_Exercise brief_
Write only the number of lines in the entries below that contain the word "agent".

Dataset entries
╔══

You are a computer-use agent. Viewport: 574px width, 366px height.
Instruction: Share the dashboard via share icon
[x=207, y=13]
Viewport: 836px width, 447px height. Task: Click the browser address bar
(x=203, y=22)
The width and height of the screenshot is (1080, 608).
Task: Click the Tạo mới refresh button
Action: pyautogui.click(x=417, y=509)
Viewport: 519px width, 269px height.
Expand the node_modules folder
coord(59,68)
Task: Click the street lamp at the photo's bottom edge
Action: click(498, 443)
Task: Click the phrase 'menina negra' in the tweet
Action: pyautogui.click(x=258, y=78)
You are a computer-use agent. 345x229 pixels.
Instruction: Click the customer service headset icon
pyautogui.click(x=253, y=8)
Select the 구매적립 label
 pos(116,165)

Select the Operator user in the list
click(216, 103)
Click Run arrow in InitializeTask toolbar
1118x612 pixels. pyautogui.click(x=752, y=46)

╚══
╔══

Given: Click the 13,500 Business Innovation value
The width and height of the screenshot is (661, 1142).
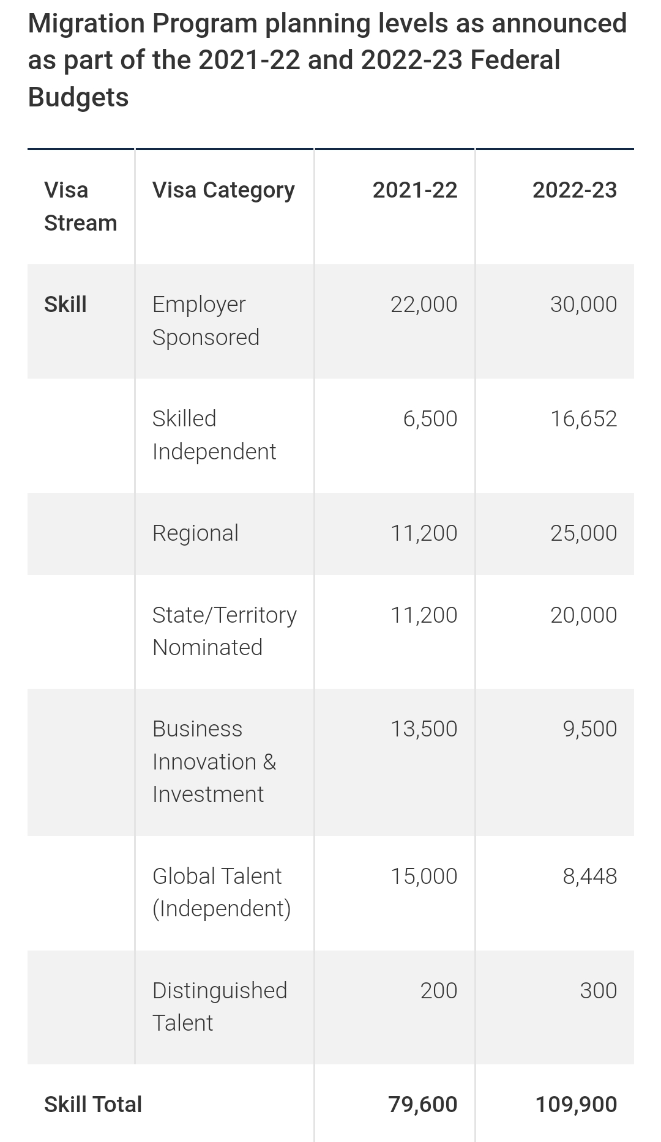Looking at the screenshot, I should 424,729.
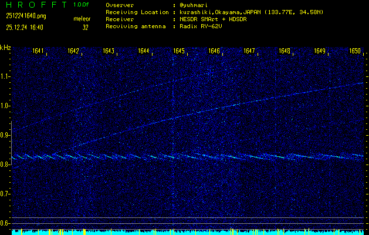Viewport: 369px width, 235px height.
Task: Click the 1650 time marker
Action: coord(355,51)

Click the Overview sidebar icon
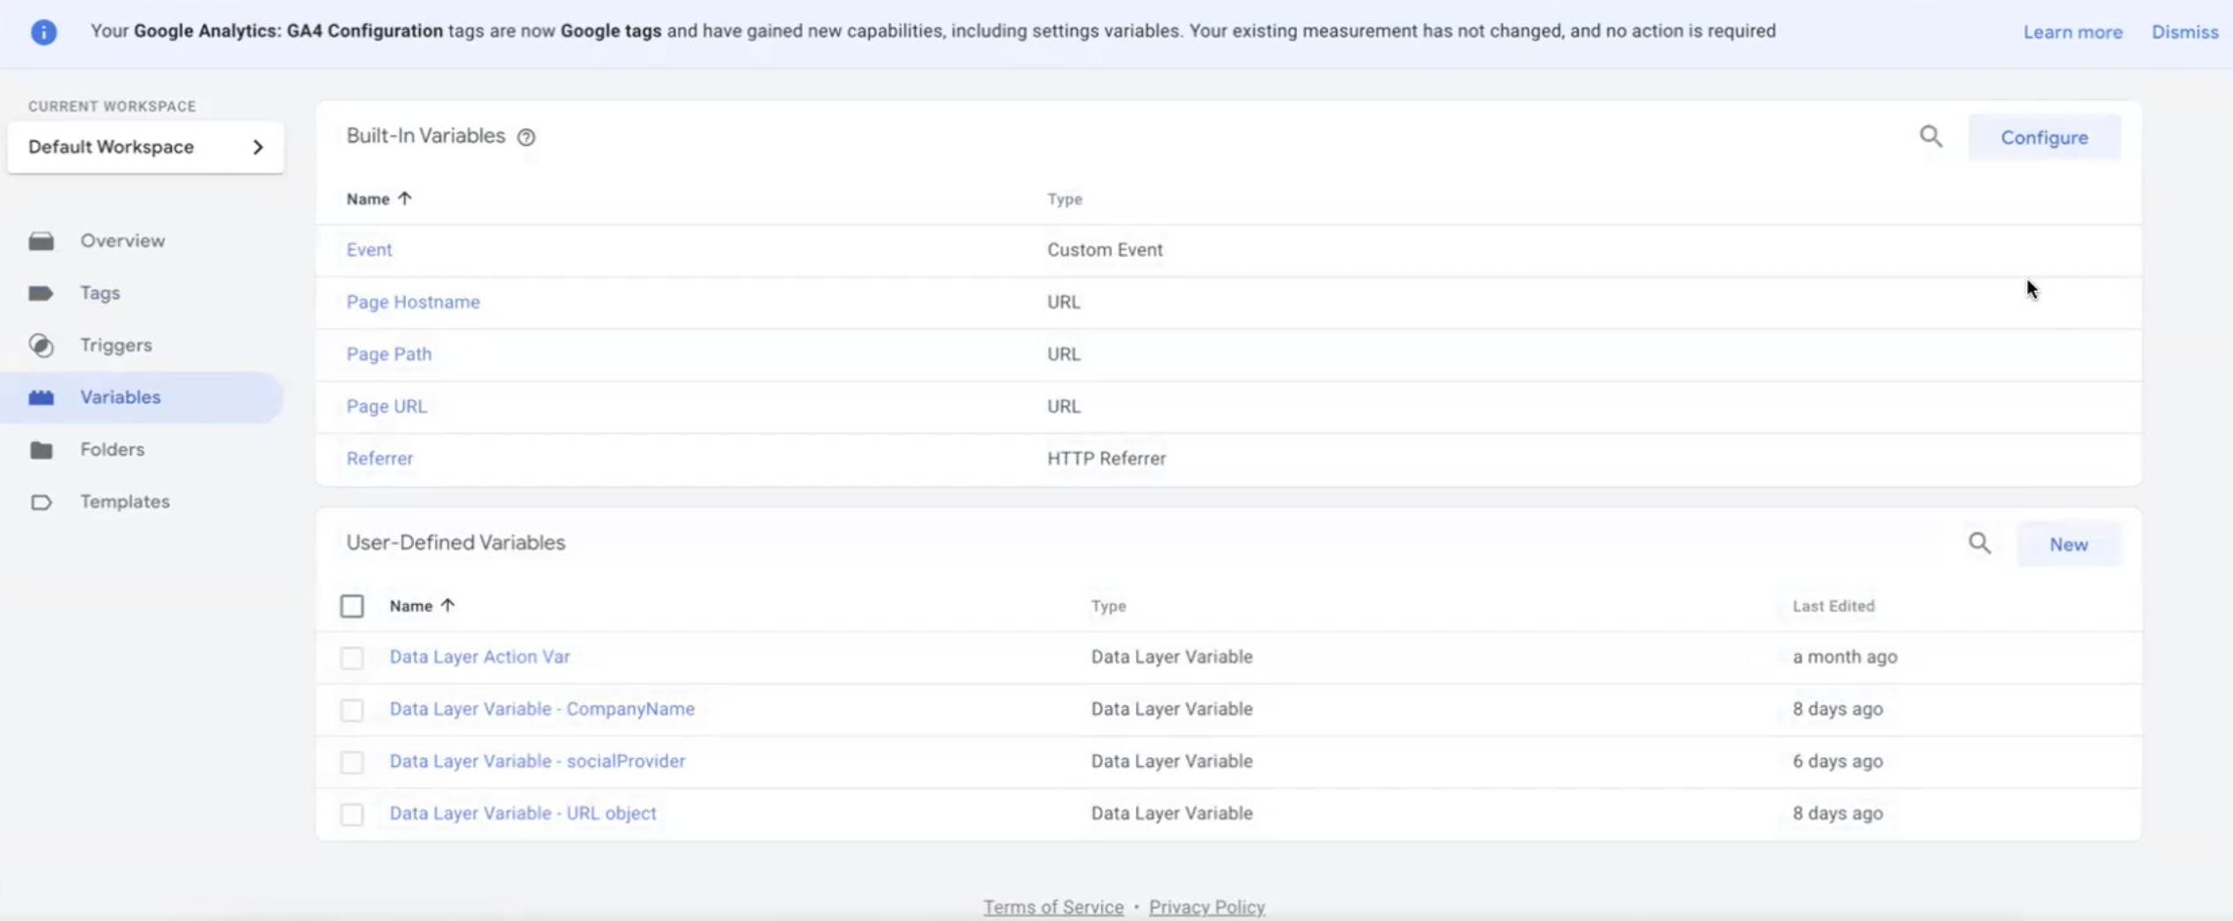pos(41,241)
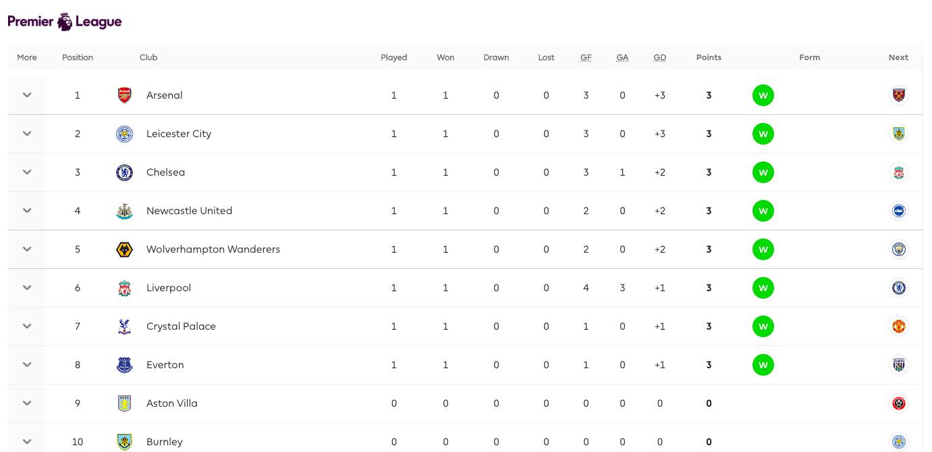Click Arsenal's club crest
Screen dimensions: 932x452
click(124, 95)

╚══
╔══

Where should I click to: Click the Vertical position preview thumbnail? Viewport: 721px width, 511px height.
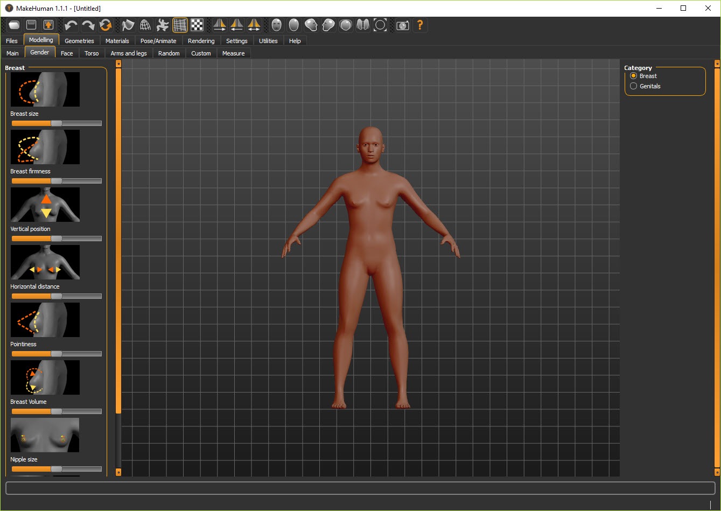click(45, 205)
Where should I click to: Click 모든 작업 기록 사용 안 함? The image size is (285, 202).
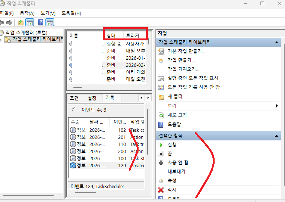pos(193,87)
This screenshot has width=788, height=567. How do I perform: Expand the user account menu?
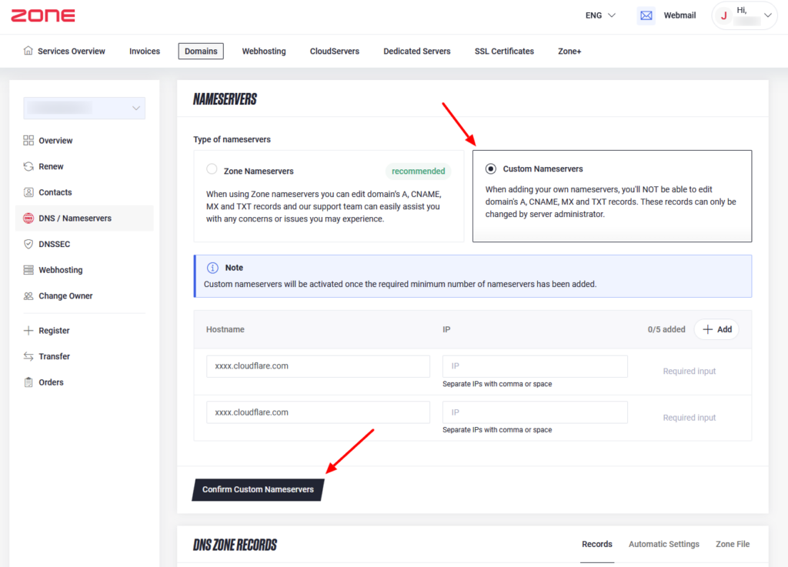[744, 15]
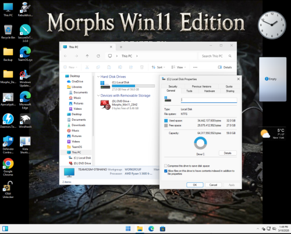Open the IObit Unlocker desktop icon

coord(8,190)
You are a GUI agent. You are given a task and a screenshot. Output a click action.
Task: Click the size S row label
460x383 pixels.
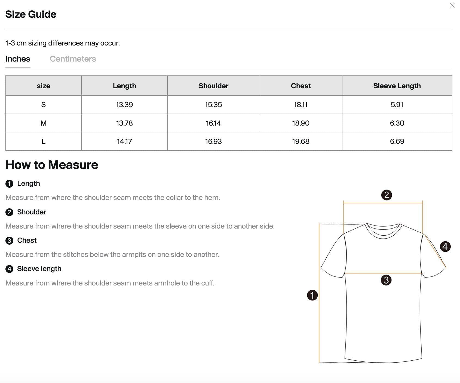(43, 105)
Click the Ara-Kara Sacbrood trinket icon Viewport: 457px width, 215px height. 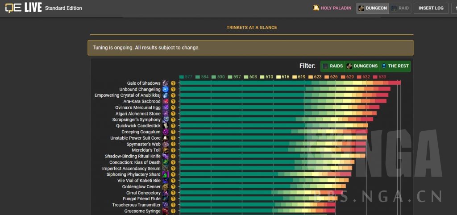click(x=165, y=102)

╚══

_Answer to this task_
3